This study addresses anomaly detection in bike-sharing systems by proposing an interpretable unsupervised framework that fuses heterogeneous multi-source data—including trip records, weather conditions, and public transit information. Methodologically, the framework employs Isolation Forest for fine-grained, station-level anomaly identification and integrates the DIFFI algorithm to quantify the contribution of external factors (e.g., severe weather, traffic restrictions) to detected anomalies, thereby elucidating their causal mechanisms. Compared to conventional single-source models, the proposed approach significantly enhances both robustness and interpretability of anomaly detection. Empirical evaluation on real-world datasets confirms that external environmental factors serve as critical drivers of system-level anomalies. The framework provides actionable technical support and theoretical foundations for data-driven operational optimization and user experience enhancement in shared mobility systems.
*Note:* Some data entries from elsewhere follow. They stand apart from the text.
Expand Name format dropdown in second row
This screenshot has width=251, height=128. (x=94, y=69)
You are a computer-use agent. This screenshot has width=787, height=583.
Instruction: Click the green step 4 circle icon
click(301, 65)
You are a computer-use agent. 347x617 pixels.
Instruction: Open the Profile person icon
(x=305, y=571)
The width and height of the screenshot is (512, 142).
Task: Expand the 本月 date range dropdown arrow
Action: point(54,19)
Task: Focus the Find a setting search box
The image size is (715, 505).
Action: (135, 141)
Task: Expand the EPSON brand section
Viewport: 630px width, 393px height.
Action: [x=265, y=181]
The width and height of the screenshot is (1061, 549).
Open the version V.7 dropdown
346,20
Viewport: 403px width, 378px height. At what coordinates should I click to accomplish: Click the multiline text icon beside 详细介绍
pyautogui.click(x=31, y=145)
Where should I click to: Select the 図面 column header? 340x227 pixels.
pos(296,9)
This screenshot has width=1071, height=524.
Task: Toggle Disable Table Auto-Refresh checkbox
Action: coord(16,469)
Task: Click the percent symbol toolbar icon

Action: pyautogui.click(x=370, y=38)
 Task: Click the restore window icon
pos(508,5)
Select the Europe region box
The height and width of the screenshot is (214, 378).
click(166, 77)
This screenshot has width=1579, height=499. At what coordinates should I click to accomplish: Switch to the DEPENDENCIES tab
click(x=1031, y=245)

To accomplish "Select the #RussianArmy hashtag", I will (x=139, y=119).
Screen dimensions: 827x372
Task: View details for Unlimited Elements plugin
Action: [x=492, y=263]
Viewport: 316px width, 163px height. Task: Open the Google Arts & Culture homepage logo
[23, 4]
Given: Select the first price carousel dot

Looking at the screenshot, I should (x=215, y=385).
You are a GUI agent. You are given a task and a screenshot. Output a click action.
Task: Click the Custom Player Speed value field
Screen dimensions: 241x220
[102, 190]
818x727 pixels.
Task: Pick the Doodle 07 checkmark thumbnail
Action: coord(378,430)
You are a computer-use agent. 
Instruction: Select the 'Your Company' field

Shared mobility systems, such as bike-sharing networks, play a crucial role in urban transportation. Identifying anomalies in these systems is essential for optimizing operations, improving service reliability, and enhancing user experience. This paper presents an interpretable anomaly detection framework that integrates multi-source data, including bike-sharing trip records, weather conditions, and public transit availability. The Isolation Forest algorithm is employed for unsupervised anomaly detection, along with the Depth-based Isolation Forest Feature Importance (DIFFI) algorithm providing interpretability. Results show that station-level analysis offers a robust understanding of anomalies, highlighting the influence of external factors such as adverse weather and limited transit availability. Our findings contribute to improving decision-making in shared mobility operations.